Materials and Methods
An electronic search for articles in the English language literature from the past 15 years was performed independently by multiple investigators using a systematic search process. After application of predetermined inclusion and exclusion criteria, the final list of articles was reviewed in depth to meet the objectives of this review.
Results
The initial electronic search resulted in 2161 titles. The systematic application of inclusion and exclusion criteria resulted in 12 articles that met the objectives of the study. An additional 4 articles were added through a supplemental search process for a total of 16 studies.

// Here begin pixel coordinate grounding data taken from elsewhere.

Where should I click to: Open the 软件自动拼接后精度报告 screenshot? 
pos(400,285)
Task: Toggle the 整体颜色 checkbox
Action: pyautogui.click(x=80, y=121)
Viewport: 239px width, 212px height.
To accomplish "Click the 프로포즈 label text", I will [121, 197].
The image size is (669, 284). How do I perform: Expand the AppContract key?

Out of these, 9 were randomized controlled clinical trials and 7 were observational studies. The majority of the studies (14 out of 16) were conducted in the past 5 years, and most of the studies were conducted in Europe (10). Results from the qualitative data, on a combined 3569 patients, indicated that outcome improvements in recall and maintenance regimen were related to (1) patient/treatment characteristics (adherence to recall appointments, type of restoration and type of restorative material); (2) agent (chlorhexidine, fluoride, triclosan); and (3) professional interventions (repeated oral hygiene instruction, regular oral hygiene intervention).
Conclusions
There is minimal evidence related to recall regimens in patients with removable and fixed tooth‐borne restorations; however, there is considerable evidence indicating that patients with tooth‐borne removable and fixed restorations require lifelong dental professional maintenance to provide repeated oral hygiene instruction and regular oral hygiene intervention customized to each patient's treatment. Current evidence also indicates that use of specific oral topical agents like chlorhexidine, fluoride, and triclosan can aid in reducing risk for gingival inflammation, dental caries, and candidiasis. Therefore, these agents may aid in improvement of professional and at‐home maintenance of various tooth‐borne dental restorations. Furthermore, due to the heterogeneity of patient populations, restorations, and treatment needs, the evidence compels forethought of creating clinical practice guidelines for recall and maintenance of patients with tooth‐borne dental restorations.